Two Parts Viper is the latest album from the Hard Rock band ’68, though this was my introduction to the band. Their name ’68 comes from front man Josh Scogin’s 1968 Camero that his father owned and they both bonded over [s]. Like an old car, their music is loud, explosive, and in your face. They fall very much into the category of Blues inspired Rock musicians like Jack White, including much earlier bands like Led Zeppelin and more contemporary ones like Rival Sons. They like to play with their volume, switching back between quiet minimalism and wall-of-sound heavy Rock. This is the little spice that keeps them from sounding too generic. The production on this album is very professionally done, to the point where I was shocked that this group is just a duo, one guitarist and one drummer. The guitar tone is just perfect, so bass heavy and hard hitting that it carries the album on it’s back.

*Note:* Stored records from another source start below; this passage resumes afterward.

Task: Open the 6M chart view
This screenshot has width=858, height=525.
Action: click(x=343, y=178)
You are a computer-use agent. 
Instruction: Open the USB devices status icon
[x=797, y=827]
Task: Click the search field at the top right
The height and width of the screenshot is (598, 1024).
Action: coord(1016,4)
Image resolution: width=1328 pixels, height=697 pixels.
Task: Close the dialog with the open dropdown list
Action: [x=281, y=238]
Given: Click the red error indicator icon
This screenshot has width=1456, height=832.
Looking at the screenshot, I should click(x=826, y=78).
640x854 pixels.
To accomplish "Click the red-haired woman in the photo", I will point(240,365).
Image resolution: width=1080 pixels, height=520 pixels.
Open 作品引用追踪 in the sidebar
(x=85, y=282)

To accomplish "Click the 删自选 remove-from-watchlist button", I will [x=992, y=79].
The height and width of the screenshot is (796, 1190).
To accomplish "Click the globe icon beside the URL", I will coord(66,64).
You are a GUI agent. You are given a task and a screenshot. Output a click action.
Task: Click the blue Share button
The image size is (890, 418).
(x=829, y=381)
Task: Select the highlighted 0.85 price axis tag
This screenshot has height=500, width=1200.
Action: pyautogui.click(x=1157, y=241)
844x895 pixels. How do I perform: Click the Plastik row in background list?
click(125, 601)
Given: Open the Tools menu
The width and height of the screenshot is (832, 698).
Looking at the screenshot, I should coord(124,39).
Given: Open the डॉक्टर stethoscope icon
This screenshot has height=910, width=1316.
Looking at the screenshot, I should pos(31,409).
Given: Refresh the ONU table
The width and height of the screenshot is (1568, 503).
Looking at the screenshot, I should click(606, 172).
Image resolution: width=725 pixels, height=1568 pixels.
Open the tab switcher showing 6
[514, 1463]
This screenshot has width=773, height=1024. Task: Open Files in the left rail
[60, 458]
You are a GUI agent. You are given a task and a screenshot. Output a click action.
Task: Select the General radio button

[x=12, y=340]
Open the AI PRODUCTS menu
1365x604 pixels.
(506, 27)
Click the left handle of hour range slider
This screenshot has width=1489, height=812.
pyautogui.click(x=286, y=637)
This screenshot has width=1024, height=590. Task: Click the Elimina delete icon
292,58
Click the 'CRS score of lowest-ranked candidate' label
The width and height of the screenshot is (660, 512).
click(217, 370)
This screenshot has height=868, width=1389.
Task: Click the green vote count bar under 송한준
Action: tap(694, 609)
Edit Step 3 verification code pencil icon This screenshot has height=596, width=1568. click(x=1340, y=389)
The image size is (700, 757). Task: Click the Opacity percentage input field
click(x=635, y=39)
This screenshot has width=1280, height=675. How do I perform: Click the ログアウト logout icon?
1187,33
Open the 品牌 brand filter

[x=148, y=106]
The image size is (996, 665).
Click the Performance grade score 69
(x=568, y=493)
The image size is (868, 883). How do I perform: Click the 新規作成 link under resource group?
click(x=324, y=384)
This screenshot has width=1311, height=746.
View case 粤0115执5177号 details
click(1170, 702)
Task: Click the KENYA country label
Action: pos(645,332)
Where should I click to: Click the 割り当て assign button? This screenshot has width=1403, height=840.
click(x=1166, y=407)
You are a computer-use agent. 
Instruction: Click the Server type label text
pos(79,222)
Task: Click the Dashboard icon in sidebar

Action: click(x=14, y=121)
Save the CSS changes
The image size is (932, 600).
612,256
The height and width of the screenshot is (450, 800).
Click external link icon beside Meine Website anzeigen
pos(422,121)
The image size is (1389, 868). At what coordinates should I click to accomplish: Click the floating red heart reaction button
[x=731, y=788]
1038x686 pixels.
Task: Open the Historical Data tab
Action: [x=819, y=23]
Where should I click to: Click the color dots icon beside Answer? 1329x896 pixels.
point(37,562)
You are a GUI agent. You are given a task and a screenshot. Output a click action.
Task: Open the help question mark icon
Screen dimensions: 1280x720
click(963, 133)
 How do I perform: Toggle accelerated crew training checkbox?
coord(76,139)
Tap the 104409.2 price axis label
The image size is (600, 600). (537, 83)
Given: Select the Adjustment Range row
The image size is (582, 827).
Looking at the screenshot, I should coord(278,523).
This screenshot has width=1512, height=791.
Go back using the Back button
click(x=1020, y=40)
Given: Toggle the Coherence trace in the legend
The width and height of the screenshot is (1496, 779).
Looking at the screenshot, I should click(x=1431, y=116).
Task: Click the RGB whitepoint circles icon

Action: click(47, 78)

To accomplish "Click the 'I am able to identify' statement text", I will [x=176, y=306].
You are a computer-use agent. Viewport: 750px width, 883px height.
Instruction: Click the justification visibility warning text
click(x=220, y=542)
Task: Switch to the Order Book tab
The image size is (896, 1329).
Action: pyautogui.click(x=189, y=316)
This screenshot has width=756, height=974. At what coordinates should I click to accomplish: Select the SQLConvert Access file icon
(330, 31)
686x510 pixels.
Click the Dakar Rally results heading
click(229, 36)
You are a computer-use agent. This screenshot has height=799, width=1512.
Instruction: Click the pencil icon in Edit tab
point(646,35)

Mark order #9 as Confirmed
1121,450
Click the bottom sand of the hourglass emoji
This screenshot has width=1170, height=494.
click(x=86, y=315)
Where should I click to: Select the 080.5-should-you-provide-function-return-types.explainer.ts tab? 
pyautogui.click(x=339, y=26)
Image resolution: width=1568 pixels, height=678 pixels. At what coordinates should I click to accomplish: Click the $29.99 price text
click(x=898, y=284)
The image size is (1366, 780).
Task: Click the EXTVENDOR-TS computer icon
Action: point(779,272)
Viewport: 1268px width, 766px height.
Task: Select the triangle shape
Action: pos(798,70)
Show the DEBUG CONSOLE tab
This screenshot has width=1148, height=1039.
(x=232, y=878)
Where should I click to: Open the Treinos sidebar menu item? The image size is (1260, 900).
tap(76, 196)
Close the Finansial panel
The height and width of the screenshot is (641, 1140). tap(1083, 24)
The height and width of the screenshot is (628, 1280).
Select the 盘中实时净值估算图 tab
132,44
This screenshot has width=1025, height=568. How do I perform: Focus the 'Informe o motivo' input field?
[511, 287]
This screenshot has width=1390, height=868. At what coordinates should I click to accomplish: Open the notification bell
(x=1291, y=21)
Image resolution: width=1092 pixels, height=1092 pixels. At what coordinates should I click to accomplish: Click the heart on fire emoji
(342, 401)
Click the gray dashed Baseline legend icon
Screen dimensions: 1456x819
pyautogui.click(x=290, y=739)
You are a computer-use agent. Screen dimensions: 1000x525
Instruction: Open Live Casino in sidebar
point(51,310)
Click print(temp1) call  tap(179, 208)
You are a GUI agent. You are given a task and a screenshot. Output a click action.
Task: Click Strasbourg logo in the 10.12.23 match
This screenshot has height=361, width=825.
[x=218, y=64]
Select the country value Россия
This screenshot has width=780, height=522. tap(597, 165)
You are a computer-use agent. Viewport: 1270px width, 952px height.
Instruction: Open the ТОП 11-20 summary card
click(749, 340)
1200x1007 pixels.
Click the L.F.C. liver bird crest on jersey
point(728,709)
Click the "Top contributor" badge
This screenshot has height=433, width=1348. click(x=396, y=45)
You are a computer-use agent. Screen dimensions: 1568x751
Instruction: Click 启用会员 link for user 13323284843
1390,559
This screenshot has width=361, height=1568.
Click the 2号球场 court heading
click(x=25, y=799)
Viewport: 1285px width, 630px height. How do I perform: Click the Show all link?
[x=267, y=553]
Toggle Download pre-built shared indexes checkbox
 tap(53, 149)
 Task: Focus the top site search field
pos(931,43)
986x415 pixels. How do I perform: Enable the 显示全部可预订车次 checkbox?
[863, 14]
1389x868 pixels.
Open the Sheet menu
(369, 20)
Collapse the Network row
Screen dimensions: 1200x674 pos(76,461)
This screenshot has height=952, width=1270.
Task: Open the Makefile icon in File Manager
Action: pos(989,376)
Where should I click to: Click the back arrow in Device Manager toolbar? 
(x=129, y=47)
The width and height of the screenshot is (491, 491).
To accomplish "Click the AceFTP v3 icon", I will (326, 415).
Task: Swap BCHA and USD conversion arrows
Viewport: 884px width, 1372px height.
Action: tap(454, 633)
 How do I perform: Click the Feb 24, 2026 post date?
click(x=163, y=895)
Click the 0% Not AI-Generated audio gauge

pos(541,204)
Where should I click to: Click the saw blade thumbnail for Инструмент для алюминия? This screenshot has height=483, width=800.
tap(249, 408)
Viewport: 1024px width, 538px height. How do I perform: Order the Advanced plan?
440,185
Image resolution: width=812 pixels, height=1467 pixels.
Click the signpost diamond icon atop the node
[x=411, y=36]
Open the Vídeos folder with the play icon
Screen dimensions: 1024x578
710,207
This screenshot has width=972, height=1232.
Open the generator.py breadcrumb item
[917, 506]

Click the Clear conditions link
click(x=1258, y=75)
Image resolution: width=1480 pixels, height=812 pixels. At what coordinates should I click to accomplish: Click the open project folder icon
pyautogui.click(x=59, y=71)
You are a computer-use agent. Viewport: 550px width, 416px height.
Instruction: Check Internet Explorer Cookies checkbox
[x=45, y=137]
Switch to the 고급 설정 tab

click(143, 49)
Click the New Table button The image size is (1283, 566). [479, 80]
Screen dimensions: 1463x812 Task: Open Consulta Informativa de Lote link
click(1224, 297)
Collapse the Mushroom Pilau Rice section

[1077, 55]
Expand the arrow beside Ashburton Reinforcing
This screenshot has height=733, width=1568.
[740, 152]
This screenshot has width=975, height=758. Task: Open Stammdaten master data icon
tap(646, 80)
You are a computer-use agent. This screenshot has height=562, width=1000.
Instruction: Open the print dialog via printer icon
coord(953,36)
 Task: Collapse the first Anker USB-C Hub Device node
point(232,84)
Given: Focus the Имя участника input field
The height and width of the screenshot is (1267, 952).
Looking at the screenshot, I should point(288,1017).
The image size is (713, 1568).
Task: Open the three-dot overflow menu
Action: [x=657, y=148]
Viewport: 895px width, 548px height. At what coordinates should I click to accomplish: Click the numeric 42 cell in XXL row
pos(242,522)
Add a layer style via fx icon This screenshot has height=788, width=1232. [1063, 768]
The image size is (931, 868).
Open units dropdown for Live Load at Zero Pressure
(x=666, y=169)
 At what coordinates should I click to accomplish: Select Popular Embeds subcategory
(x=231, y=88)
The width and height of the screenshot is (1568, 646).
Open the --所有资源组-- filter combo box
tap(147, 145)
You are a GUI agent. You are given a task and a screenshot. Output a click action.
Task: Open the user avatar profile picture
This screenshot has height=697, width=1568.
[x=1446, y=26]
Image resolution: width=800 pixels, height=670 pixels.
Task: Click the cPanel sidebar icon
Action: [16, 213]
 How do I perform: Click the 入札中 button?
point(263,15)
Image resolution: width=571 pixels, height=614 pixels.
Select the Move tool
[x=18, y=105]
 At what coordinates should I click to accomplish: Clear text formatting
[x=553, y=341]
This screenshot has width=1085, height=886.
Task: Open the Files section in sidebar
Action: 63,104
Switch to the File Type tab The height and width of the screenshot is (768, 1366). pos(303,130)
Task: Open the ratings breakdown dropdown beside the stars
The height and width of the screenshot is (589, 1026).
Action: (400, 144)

The opener Eventually We All Win starts off quiet with just Scogin’s filtered singing and a woodblock but the explosion into the Hard Rock is incredible. It’s quickly followed up by the anthemic Whether Terrified Or Unafraid, and the crowd singing chorus is impossible not to sing along with:
“I coulda been anyone from anywhere
but I chose to be me, from right here!”
No Apologies takes their musical ideas to the extremes, the guitars get even more distorted and brutal and Scogin’s singing boils down to spoken word. It’s an interesting piece that remains catchy as the experience changes drastically. Death Is A Lottery might be my favorite song on the album, it’s got some demented Sludge-infused guitars that add that extra little oomph to their already heavy sound. This album does rock, but the problem for me is that it’s not the Rock that I’m in to right now. At some point in my past I would’ve loved the hell out of this album, but right now it’s just pretty good, and fantastic in small doses. Check it out, maybe this is just right for you for the same reasons it’s not quite right for me.